Black people in Louisiana are more than twice as likely to be unemployed than white people, which also puts them at increased risk of being uninsured. Even among Black people who are employed, the situation remains dire, with 57.4 percent of Black workers in Louisiana making less than $15 an hour.
Unsurprisingly, this has created a racial income and wealth gap.
Black Louisianans are 2.5 times more likely to live in poverty than whites, and 15.5 percent of Black Louisianans live in deep poverty – meaning their income is less than half of the federal poverty level.
While some of us have shifted to working from home, our essential workers and gig economy workers, who are mostly Black or Latinx, do not share the same luxury. Ironically, the same jobs that are deemed “essential” are also the least likely to offer a living wage, health insurance, or paid sick leave. These essential workers are also less likely to have personalized protection equipment while working, leaving them exposed to the virus.
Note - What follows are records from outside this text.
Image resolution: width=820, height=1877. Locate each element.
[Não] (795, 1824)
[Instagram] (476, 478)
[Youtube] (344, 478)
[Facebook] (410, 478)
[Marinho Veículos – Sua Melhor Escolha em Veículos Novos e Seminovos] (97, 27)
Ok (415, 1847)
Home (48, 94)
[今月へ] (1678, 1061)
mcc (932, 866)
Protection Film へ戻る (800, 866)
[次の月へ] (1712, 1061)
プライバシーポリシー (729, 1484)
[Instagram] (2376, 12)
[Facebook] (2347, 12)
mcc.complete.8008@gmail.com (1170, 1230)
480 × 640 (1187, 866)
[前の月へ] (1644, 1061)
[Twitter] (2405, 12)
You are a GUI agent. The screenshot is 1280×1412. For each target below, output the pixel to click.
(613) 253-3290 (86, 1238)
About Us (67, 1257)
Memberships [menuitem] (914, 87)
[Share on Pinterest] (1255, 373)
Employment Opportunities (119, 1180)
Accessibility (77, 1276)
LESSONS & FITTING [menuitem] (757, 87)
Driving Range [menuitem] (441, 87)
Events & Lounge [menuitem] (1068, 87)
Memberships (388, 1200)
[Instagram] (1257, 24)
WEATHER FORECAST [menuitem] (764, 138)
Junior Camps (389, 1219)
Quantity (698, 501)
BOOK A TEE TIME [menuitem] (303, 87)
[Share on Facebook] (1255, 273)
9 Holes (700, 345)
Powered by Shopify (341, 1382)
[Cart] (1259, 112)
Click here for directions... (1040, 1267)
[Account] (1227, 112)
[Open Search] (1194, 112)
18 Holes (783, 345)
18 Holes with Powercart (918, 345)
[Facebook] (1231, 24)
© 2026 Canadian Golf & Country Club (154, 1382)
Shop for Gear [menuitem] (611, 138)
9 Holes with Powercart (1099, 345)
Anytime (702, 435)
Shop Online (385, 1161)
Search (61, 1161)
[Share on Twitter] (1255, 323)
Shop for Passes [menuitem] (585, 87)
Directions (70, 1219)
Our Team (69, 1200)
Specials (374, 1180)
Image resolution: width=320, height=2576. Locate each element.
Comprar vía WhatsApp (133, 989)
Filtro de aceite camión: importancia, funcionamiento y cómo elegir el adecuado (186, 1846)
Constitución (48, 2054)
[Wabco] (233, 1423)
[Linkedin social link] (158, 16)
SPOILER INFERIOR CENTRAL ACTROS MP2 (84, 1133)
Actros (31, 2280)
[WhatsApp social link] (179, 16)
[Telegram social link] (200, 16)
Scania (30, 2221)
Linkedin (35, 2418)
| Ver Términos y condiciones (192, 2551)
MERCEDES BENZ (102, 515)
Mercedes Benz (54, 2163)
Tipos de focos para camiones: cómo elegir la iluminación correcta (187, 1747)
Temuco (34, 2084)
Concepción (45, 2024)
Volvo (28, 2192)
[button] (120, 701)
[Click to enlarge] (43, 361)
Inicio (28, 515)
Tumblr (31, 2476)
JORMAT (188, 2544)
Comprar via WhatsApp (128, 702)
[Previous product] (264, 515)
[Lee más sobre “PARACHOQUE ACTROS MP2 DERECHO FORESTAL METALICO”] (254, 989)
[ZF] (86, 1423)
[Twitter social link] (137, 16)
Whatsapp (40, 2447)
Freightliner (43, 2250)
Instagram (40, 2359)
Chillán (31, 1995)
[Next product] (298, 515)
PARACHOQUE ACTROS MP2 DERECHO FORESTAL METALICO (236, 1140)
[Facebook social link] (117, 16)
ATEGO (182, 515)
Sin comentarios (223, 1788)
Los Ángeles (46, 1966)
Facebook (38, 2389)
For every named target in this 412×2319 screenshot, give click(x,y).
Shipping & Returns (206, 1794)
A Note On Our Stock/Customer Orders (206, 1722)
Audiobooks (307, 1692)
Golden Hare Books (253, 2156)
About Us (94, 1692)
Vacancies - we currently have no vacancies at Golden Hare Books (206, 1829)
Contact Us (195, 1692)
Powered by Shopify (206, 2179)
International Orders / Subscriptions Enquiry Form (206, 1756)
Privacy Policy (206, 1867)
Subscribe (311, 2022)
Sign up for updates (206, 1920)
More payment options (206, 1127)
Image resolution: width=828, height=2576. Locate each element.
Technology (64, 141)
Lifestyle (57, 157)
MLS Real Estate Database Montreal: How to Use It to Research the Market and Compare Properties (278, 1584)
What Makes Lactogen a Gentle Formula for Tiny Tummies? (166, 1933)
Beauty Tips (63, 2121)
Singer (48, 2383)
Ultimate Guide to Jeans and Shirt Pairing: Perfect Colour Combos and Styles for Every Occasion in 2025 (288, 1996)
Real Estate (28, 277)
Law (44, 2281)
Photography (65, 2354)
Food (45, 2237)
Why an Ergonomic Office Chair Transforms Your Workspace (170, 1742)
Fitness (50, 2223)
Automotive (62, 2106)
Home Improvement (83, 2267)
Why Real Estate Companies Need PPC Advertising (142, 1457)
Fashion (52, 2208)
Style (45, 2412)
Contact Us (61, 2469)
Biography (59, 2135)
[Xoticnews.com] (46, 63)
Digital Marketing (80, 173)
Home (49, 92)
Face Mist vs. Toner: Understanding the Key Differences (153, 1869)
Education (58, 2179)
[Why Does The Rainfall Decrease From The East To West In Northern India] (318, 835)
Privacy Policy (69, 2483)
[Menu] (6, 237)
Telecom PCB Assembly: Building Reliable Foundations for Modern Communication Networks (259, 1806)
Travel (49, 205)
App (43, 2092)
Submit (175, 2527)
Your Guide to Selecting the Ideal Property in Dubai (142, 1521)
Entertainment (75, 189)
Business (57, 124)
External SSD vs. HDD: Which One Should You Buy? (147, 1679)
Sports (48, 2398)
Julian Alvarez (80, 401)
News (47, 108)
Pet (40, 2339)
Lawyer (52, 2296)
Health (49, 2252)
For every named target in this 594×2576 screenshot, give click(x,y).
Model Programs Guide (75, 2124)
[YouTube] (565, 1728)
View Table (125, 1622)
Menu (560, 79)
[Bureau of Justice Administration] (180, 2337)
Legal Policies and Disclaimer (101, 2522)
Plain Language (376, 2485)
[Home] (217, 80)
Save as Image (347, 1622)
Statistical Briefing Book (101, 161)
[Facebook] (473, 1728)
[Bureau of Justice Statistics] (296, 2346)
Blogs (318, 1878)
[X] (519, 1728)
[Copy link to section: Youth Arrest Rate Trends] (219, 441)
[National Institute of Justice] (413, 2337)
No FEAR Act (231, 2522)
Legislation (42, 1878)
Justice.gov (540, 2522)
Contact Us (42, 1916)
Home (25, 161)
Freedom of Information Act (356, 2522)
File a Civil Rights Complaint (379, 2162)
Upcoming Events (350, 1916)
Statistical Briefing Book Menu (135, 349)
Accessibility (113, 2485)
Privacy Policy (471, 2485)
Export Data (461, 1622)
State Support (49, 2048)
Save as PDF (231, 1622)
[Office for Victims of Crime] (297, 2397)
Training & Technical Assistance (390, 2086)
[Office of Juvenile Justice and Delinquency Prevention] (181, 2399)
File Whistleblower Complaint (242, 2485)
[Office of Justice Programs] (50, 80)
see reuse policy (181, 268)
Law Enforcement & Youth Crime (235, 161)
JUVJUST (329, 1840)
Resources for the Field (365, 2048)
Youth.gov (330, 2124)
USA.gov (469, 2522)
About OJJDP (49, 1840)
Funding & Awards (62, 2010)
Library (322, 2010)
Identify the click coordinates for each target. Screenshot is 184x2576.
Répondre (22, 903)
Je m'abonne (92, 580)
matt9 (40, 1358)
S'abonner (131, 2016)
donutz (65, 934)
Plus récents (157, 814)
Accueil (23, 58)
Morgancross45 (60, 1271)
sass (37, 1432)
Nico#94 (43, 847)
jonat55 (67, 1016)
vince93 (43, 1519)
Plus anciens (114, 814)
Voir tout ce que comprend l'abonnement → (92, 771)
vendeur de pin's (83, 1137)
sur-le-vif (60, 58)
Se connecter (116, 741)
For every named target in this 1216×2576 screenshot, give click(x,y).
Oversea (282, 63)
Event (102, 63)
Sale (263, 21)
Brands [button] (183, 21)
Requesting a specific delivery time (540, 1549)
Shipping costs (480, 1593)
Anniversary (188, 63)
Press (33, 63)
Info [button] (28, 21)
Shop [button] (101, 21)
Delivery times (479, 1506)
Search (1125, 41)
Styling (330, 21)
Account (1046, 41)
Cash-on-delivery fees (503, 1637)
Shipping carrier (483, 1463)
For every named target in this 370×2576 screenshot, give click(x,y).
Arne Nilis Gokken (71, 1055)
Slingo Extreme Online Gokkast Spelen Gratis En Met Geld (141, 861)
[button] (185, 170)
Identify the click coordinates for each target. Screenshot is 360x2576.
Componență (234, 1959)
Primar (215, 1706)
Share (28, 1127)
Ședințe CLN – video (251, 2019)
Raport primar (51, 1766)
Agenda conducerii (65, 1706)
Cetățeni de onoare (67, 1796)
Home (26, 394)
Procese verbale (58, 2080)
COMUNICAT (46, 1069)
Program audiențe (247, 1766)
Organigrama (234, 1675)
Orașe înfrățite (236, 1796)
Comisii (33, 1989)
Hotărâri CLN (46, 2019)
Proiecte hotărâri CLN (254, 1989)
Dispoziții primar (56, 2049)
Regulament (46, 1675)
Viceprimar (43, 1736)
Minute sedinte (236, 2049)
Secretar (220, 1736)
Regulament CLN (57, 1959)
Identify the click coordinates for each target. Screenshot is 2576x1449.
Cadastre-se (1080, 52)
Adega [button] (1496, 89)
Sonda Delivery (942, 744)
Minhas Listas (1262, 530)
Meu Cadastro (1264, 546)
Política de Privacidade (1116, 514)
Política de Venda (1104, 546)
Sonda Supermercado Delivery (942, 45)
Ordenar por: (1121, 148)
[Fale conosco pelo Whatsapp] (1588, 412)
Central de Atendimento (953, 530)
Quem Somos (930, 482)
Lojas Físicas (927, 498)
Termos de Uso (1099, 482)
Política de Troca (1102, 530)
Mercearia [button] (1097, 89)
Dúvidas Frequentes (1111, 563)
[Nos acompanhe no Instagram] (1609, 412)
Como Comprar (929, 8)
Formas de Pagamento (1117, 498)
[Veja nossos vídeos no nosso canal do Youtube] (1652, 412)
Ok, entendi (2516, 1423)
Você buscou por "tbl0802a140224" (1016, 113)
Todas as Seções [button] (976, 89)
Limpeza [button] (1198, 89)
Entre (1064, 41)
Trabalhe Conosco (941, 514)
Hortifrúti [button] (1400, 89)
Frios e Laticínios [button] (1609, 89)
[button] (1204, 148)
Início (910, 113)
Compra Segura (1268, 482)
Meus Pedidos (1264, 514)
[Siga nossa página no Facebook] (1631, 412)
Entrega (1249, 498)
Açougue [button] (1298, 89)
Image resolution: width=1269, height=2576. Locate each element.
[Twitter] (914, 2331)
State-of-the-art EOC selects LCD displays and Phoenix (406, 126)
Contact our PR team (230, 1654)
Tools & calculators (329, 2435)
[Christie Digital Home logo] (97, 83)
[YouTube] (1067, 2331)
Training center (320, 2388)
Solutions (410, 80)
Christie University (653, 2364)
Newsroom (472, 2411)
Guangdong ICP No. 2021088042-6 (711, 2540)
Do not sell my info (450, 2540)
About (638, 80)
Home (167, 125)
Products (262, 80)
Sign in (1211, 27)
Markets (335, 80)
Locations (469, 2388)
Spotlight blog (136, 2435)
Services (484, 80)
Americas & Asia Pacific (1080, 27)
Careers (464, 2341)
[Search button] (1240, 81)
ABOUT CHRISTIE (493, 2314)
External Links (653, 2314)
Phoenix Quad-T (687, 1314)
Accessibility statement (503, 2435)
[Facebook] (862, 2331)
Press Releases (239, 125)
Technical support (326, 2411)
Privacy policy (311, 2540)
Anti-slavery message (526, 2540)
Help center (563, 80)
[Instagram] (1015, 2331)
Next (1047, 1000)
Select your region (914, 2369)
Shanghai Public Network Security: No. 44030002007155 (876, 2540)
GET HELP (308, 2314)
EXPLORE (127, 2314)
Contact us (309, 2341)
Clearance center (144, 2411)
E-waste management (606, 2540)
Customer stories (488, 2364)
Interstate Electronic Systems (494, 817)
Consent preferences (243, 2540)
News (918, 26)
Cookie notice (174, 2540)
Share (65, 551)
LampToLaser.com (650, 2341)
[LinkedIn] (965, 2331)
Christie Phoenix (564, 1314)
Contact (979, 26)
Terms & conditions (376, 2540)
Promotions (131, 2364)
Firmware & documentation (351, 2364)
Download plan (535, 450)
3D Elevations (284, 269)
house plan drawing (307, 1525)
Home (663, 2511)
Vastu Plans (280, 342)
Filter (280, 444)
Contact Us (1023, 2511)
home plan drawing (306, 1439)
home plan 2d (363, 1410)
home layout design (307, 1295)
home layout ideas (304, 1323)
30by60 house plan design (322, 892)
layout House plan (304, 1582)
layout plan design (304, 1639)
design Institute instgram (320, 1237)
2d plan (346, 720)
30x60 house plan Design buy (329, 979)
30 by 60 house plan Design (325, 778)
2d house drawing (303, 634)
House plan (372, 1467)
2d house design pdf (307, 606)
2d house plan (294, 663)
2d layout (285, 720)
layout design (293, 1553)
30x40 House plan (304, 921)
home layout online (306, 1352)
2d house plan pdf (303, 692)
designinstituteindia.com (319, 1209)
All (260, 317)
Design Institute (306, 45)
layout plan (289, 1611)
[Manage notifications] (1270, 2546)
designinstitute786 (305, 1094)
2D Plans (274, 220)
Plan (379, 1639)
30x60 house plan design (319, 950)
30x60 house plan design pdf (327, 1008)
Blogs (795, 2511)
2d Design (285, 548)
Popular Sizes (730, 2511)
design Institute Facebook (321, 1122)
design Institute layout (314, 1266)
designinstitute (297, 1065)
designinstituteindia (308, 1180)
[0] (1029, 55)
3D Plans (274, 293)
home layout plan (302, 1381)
Black and Latinx people are risking their lives to make ends meet and supply the rest of the country with the goods and services on which we rely.
Criminal Legal System
Perhaps nothing encapsulates the devastating impact of racism and structural inequity – and the living legacy of white supremacy – more than our criminal legal system.
The ACLU of Louisiana’s report, Justice Can’t Wait, revealed that Black Louisianans were more than twice as likely to be jailed pretrial and spend 36 percent more time in jail pretrial than their white counterparts. In Louisiana prisons, Black people account for more than two-thirds of the population. And as Louisiana incarcerates more of its people than any other place in the country, it also has the highest prison death rate in the country and spends the least per capita on prison healthcare.
This has led to a public health catastrophe of epic proportions – with devastating racial impacts.
Louisiana’s overcrowded jails and prisons, where precautions like social distancing are impossible, have become tinderboxes for COVID-19. For weeks, public health experts have been sounding the alarm on incarcerating people during this pandemic, making it clear that when COVID-19 hit facilities, it would “spread like wildfire.” Tragically, the “when” is now here – with hundreds of confirmed cases and a death toll that continues to rise.
Confronting Racial Injustice Can Save Lives
Racial injustice is deadly, but we know it doesn’t have to be this way.
Addressing systemic inequity requires addressing everything from data, housing, economics, healthcare, governance, and our criminal legal system.
In our criminal legal system, this means reducing prison populations, rooting out racial bias in enforcement, ending the criminalization of poverty, and reducing pretrial detention.
For our health care system, it means rapidly scaling up capacity and resources available to Black and brown communities, especially when it comes to the prevention and management of chronic illnesses.
In the economic and housing spheres, we need to raise the minimum wage, prevent evictions, and provide greater support for minority-owned businesses. Essential workers should have immediate access to citizenship, debt forgiveness, health insurance, and to the kinds of cash and credit supports that promote homeownership and higher education.
And for the environment, it means stopping corporate abuses of our most vulnerable communities and helping people relocate from places with unhealthy levels of pollution.
The COVID-19 pandemic is a tragic reminder of the deadly toll racial injustice takes on families and communities. What makes COVID-19 so deadly for Black communities is not race – it’s racism, and hundreds of years of systemic discrimination in housing, health care, and employment.
That is why we need a real and honest conversation about how structural inequity and racism persist – and how they originated.
Only then will we have the opportunity to move toward a Louisiana where “We The People” truly means all of us.